- **Excerpt to read**
[Start of section]
Bill C-21 would require judges to consider restitution orders in all cases in which an offender is found guilty of fraud.
A judge would have to ask the prosecutor whether reasonable steps had been taken to provide victims with an opportunity to indicate that they were seeking restitution. This would allow the victims to establish their monetary losses and give them a chance to indicate that they would like to seek restitution from the offender.
In cases where the victim requests restitution and the judge decides not to make a restitution order, the judge will be required to justify that decision.
This measure should make it possible to avoid inadvertently omitting the question of restitution. Moreover, victims will be able to understand why judges decide, in certain cases, not to make a restitution order.
The bill also proposes including in the Criminal Code an optional form to assist victims in calculating their losses.
The value of the losses incurred must be readily ascertainable and victims will be required to provide evidence to support their claims. However, the courts will be able to continue to accept information regarding a request for restitution presented in other ways.
The use of the form will not be mandatory but the form will be available to facilitate the process for victims, prosecutors and judges.
Bill C-21 also includes measures to ensure that the effects of fraud are properly taken into account during the sentencing process.
Fraud has a major impact on victims, including financial, emotional, psychological and social harm.
The harm done to victims continues to be an important consideration for the courts when dealing with cases involving fraud.
Bill C-21 goes even further by recognizing the effects fraud has not only on individuals but also on groups and communities.
The bill proposes amendments that would specifically allow statements made on behalf of the community to be taken into account during the sentencing hearing so that judges can fully assess the terrible effect that fraud can have on an entire community.
[End of section]
- **The data**
[Start of section]
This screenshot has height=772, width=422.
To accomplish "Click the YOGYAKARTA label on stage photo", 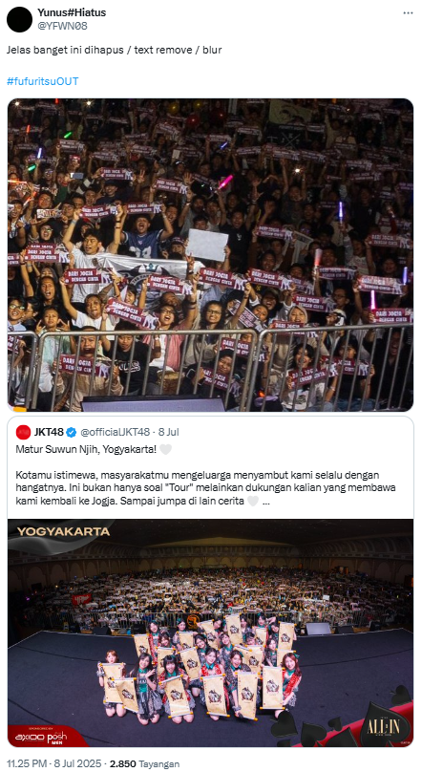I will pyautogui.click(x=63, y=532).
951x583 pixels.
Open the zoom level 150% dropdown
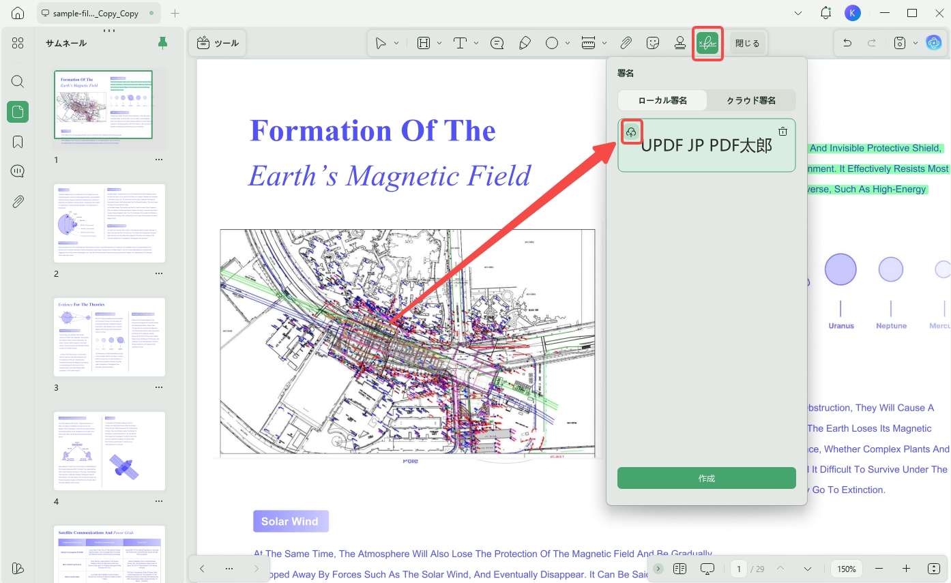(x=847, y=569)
[End of section]
[Start of section]
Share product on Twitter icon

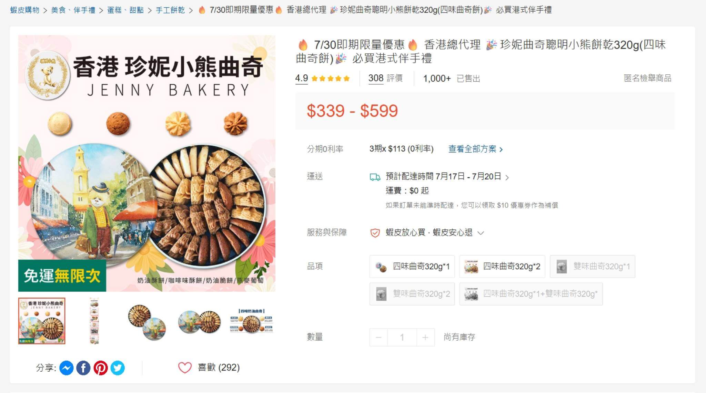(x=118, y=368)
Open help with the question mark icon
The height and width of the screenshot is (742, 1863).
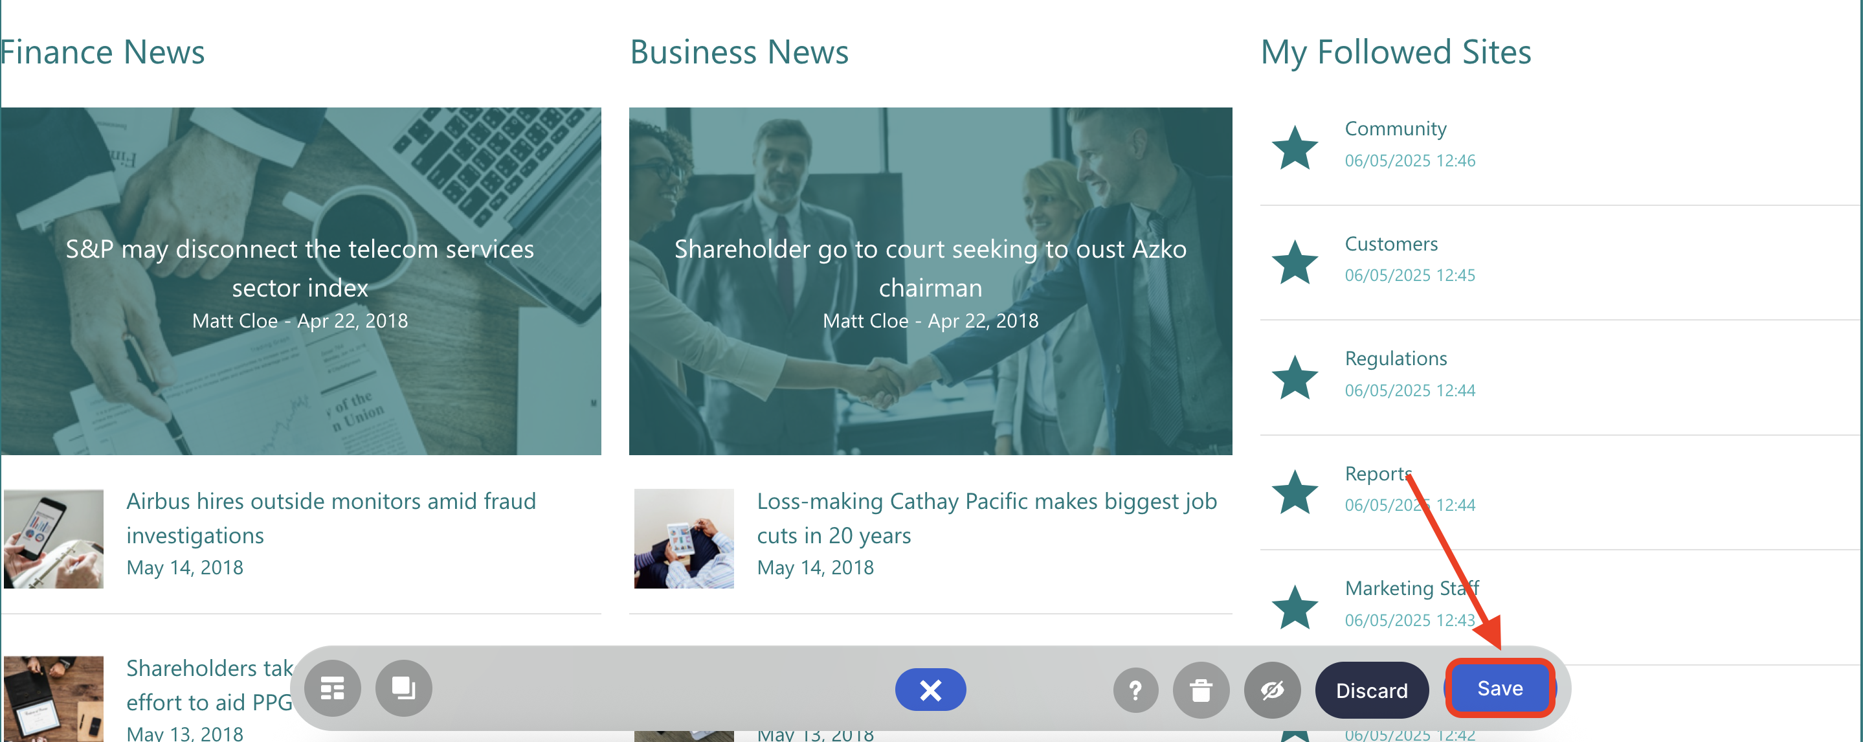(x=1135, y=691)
[End of section]
[Start of section]
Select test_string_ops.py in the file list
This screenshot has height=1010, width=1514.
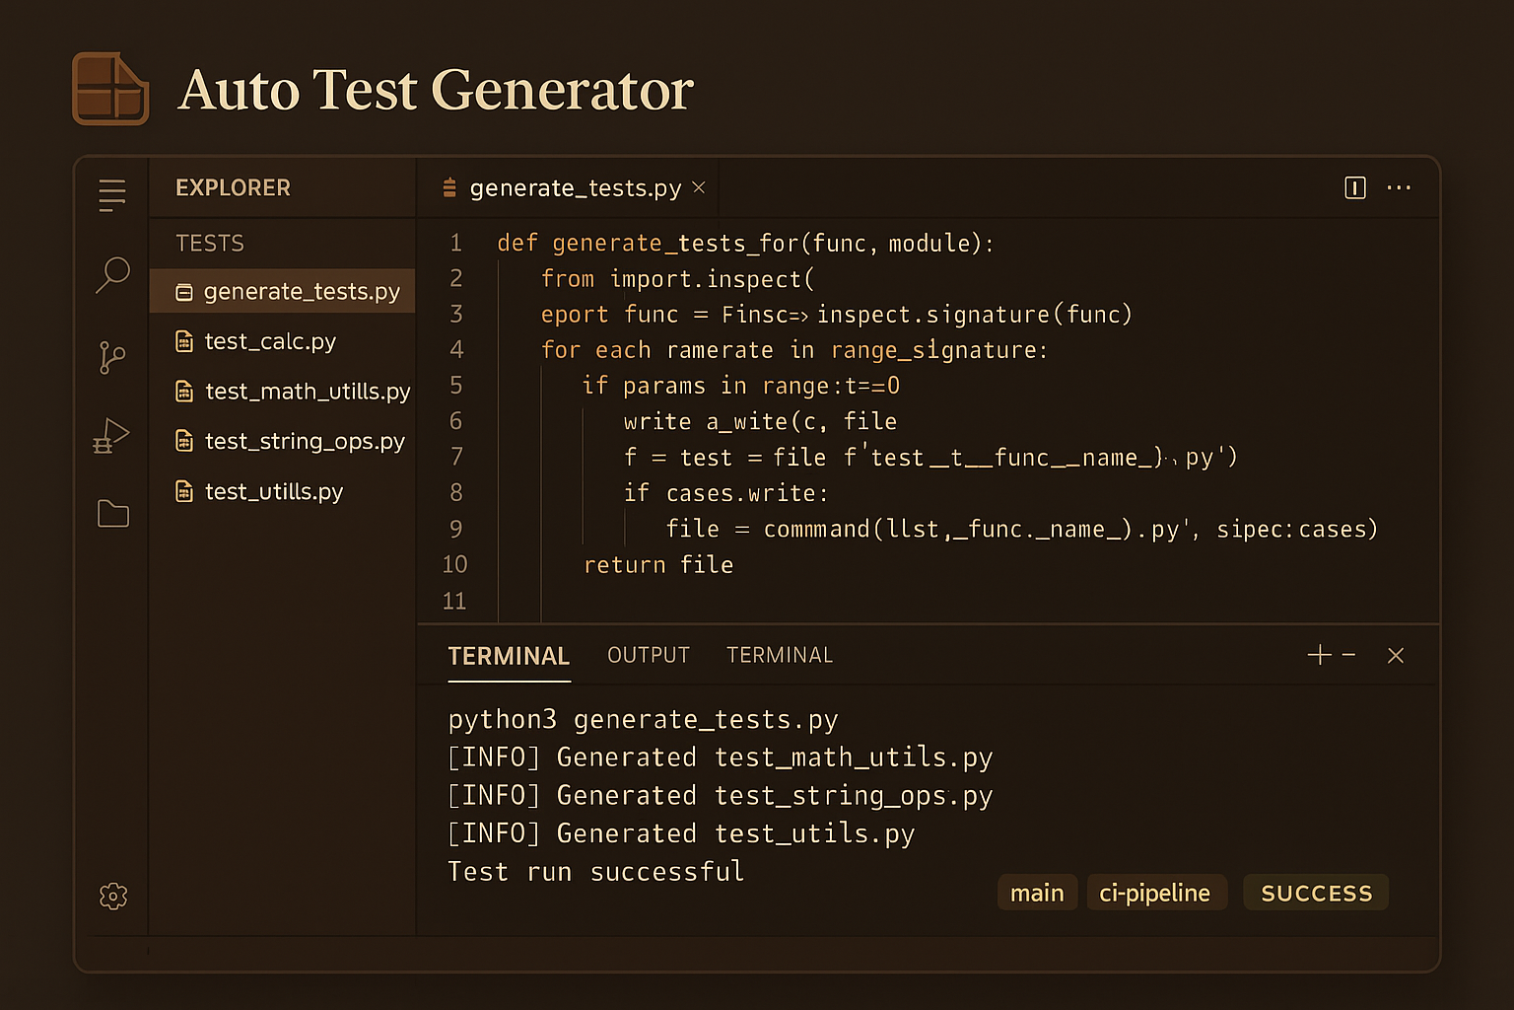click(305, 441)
[End of section]
- **Activity list**
- A) Translate this sentence from the passage on Bill C-21 into French: "Fraud has a major impact on victims, including financial, emotional, psychological and social harm."
- B) Output everything in the passage on Bill C-21 from "The bill also" down to "prosecutors and judges.", unchanged.
The listing comes from a separate source.

- **Exercise answers**
- A) La fraude a des répercussions importantes sur les victimes, notamment des préjudices financiers, émotionnels, psychologiques et sociaux.

- B)
The bill also proposes including in the Criminal Code an optional form to assist victims in calculating their losses.
The value of the losses incurred must be readily ascertainable and victims will be required to provide evidence to support their claims. However, the courts will be able to continue to accept information regarding a request for restitution presented in other ways.
The use of the form will not be mandatory but the form will be available to facilitate the process for victims, prosecutors and judges.